Avenidas promisorias y callejones sin salida

Rosa María Torres



El libro Impro­ving primary education in developing countries - Mejorar la educación primaria en los países en desarrollo - de Marlaine Lockheed y Adriaan Verspoor (Oxford University Press, Washington D.C., 1991), publicado por el Banco Mundial, fue uno de los libros de política educativa más difundidos en la década de 1990. Llegó a ser una suerte de biblia, de libro de cabecera de ministros y asesores en los "países en desarrollo". La inconfundible tapa azul podía encontrarse en escritorios y anaqueles de ministerios de educación en todo el mundo. De hecho, ese libro resumió y de él salieron muchas de las políticas que orientaron las reformas escolares asesoradas por el Banco Mundial (y condicionadas por sus préstamos) en esa década .... y después.

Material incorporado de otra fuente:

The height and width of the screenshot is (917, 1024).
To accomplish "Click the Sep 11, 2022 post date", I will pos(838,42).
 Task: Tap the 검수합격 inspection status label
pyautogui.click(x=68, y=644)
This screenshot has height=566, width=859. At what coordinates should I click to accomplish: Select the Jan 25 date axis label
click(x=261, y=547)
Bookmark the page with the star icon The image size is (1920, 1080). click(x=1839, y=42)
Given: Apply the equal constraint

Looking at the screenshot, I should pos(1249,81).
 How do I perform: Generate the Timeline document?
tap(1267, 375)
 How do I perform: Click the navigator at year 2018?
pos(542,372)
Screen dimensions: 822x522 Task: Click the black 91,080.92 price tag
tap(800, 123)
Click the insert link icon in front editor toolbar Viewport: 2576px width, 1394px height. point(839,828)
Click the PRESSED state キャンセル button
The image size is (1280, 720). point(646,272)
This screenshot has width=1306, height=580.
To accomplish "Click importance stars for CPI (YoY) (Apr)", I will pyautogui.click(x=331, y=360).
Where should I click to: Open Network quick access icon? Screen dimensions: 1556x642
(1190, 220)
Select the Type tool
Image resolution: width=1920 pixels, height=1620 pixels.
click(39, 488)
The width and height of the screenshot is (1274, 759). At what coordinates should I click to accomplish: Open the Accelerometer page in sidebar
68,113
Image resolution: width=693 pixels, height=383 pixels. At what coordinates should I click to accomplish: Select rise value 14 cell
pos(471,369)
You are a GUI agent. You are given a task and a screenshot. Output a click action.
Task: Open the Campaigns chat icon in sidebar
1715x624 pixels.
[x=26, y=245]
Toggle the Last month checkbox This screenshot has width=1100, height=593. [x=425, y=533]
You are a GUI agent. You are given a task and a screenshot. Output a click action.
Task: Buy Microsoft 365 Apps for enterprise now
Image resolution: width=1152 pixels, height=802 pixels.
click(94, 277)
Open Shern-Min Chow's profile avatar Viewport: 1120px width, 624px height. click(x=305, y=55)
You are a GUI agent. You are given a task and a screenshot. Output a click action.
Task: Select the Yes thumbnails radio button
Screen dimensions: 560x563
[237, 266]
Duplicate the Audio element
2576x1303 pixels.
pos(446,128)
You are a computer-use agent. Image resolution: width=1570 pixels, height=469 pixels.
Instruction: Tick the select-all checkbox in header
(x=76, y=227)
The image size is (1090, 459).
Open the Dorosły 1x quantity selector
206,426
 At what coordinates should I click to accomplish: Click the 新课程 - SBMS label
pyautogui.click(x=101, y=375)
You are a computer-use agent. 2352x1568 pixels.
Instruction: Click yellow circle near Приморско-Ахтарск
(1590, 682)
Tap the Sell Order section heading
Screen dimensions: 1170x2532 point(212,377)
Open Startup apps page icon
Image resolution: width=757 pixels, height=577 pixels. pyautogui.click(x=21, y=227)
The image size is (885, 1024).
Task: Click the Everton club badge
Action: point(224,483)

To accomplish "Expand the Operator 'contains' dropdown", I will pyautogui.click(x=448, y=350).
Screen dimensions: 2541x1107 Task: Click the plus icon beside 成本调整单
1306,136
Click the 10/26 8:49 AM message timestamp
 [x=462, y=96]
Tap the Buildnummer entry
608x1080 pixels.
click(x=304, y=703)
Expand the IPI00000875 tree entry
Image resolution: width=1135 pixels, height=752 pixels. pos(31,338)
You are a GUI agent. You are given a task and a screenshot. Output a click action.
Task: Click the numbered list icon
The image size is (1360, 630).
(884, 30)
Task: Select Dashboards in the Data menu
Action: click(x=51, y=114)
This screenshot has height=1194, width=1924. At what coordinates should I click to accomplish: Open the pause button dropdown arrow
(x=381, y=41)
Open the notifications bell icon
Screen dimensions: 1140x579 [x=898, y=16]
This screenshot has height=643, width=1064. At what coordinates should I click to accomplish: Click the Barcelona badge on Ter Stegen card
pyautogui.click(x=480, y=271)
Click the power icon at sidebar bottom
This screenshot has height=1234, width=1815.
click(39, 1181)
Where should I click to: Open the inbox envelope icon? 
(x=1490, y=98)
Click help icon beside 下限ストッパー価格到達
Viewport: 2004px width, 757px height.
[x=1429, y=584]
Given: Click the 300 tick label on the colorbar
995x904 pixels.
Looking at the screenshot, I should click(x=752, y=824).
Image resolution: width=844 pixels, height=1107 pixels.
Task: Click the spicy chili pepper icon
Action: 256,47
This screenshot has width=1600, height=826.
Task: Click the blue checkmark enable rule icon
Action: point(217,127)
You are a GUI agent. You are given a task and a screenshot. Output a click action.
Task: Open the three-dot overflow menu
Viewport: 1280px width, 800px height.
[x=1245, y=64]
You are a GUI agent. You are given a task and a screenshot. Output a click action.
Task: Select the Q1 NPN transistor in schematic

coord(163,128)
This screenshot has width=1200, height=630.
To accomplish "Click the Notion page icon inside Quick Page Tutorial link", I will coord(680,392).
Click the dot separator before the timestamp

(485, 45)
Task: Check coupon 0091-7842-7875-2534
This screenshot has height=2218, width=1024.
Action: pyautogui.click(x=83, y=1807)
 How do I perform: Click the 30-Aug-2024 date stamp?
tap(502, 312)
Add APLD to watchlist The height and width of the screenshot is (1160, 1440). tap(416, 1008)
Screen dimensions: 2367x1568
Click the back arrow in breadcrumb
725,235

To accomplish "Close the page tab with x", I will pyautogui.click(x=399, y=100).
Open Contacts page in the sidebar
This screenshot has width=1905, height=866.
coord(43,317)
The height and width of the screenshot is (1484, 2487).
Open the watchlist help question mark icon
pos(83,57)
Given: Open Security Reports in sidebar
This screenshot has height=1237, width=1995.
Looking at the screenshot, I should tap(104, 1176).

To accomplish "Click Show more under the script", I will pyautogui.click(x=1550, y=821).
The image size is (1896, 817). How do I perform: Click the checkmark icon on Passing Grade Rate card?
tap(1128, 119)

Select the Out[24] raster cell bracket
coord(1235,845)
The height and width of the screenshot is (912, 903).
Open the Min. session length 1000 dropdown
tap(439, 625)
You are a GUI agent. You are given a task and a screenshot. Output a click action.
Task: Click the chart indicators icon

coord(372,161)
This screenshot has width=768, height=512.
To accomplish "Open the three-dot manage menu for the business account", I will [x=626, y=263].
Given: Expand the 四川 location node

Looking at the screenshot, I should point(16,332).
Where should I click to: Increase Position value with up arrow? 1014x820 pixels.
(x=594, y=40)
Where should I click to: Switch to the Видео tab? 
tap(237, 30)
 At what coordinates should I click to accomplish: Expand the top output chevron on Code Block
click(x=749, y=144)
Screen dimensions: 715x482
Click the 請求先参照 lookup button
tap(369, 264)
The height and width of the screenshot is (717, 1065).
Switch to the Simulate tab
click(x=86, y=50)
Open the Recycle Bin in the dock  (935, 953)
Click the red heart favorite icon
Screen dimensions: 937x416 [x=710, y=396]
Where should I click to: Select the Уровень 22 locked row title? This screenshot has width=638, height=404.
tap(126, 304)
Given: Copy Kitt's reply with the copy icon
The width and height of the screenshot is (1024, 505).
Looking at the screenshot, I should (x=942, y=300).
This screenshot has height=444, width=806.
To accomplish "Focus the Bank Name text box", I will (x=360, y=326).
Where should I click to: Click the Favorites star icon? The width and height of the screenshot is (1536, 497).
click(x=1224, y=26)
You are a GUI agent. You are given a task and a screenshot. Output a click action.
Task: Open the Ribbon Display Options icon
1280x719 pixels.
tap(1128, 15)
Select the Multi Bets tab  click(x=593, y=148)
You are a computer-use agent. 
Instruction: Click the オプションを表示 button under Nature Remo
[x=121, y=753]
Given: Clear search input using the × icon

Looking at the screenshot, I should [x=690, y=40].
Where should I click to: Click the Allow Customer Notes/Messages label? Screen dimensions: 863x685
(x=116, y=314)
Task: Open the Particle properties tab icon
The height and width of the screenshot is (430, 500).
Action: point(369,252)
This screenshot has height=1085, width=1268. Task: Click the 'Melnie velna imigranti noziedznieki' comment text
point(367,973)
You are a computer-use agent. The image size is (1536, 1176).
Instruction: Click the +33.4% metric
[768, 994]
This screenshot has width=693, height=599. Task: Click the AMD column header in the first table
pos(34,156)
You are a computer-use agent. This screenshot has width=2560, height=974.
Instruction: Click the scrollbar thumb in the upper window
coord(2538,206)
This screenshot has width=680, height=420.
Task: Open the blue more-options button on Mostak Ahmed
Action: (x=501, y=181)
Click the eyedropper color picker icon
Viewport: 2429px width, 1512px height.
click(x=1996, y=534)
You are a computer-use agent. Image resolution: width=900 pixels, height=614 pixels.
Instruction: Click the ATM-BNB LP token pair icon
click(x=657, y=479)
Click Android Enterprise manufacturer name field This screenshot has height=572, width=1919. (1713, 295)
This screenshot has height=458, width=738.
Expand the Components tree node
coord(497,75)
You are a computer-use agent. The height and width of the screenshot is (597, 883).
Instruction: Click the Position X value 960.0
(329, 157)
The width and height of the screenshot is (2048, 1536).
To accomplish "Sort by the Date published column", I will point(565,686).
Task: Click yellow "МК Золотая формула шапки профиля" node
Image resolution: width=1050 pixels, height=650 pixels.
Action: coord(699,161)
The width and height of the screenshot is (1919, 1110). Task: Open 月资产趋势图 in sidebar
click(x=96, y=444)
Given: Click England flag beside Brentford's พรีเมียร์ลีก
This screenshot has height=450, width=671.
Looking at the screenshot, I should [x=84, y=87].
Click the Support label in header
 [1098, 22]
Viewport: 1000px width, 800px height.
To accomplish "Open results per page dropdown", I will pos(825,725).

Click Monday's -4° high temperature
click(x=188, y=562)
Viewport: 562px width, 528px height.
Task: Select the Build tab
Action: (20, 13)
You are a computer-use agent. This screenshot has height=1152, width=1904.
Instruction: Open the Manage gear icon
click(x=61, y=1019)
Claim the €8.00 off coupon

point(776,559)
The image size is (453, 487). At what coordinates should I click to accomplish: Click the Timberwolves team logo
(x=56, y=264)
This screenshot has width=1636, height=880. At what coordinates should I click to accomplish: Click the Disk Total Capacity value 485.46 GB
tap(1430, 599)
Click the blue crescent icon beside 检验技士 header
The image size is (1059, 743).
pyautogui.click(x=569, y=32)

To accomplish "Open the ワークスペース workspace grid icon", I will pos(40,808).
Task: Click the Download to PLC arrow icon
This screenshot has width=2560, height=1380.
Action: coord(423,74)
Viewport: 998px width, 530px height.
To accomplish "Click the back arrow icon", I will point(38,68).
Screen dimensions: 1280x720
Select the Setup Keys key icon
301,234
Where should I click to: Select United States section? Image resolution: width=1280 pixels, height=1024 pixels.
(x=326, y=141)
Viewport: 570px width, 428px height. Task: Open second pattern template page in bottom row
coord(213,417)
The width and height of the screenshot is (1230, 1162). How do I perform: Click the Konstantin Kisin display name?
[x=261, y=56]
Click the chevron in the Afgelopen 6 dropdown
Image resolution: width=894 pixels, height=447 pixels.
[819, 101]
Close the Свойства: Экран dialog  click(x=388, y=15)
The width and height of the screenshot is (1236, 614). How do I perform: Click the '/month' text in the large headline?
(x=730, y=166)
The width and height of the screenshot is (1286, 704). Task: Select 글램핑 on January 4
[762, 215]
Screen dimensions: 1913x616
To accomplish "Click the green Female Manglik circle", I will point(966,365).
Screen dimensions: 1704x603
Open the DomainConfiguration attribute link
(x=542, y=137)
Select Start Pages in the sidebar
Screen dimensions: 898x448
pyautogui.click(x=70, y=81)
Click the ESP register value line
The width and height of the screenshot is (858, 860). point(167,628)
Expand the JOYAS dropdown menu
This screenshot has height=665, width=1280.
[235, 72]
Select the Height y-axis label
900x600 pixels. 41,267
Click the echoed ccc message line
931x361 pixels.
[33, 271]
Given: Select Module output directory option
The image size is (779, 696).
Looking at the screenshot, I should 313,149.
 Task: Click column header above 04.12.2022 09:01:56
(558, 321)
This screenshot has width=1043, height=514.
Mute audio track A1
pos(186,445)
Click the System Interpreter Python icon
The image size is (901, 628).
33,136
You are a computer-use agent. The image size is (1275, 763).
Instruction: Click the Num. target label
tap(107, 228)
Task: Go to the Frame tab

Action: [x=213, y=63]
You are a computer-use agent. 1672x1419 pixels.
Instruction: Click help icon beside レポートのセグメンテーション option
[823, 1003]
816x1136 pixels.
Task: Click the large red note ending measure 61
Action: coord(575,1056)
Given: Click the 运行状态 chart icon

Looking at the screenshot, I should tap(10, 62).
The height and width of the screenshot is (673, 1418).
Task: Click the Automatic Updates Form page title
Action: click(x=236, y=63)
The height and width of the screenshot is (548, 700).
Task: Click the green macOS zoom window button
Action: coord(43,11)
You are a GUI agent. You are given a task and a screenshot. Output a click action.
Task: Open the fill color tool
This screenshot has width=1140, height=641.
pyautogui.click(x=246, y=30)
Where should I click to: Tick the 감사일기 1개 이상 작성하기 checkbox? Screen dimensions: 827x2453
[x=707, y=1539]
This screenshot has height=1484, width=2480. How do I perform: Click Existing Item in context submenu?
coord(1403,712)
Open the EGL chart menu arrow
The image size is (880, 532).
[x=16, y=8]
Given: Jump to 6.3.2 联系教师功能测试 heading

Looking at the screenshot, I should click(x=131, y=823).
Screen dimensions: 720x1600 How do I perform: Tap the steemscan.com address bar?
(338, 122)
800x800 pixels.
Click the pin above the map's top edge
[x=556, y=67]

Y es que el libro tiene el atractivo de ser un recetario, un voluminoso y detallado recetario sobre "cómo mejorar la educación primaria" - la gran mimada del Banco, hasta el día de hoy - en todos los aspectos imaginables y para cualquier circunstancia. Tiene asimismo el atractivo de organizar las opciones en dos bandos, "qué funciona" y "qué no funciona" en general, sin necesidad de ubicar culturas y contextos específicos, sin necesidad de investigar o debatir, como si todos los "países en desarrollo" fuesen idénticos, como si la investigación educativa tuviese ya respuestas válidas para todo y para todos.

El esquema binario Avenidas promisorias (qué hacer) y Callejones sin salida (qué no hacer) utilizado en el libro se volvió muy popular. Pego abajo la tabla de dos columnas que organicé para incluirla en un pequeño libro que escribí con José Luis Coraggio (La educación según el Banco Mundial,
Un análisis de sus propuestas y métodos, Miño y Dávila /CEM, Buenos Aires, 1997). Me topé con la tabla hace poco y me pareció interesante repasar - más de dos décadas después - qué es lo que aconsejaba el Banco Mundial para mejorar la educación primaria en los 1990s (década de auge de los libros de texto y la capacitación en servicio, en ausencia todavía de la computadora).

Ignoro si el libro se sigue usando, pero lo cierto es que varias de estas ideas siguen vigentes o están en el trasfondo de los repertorios de muchos asesores y ministros y en la cultura escolar de muchos países.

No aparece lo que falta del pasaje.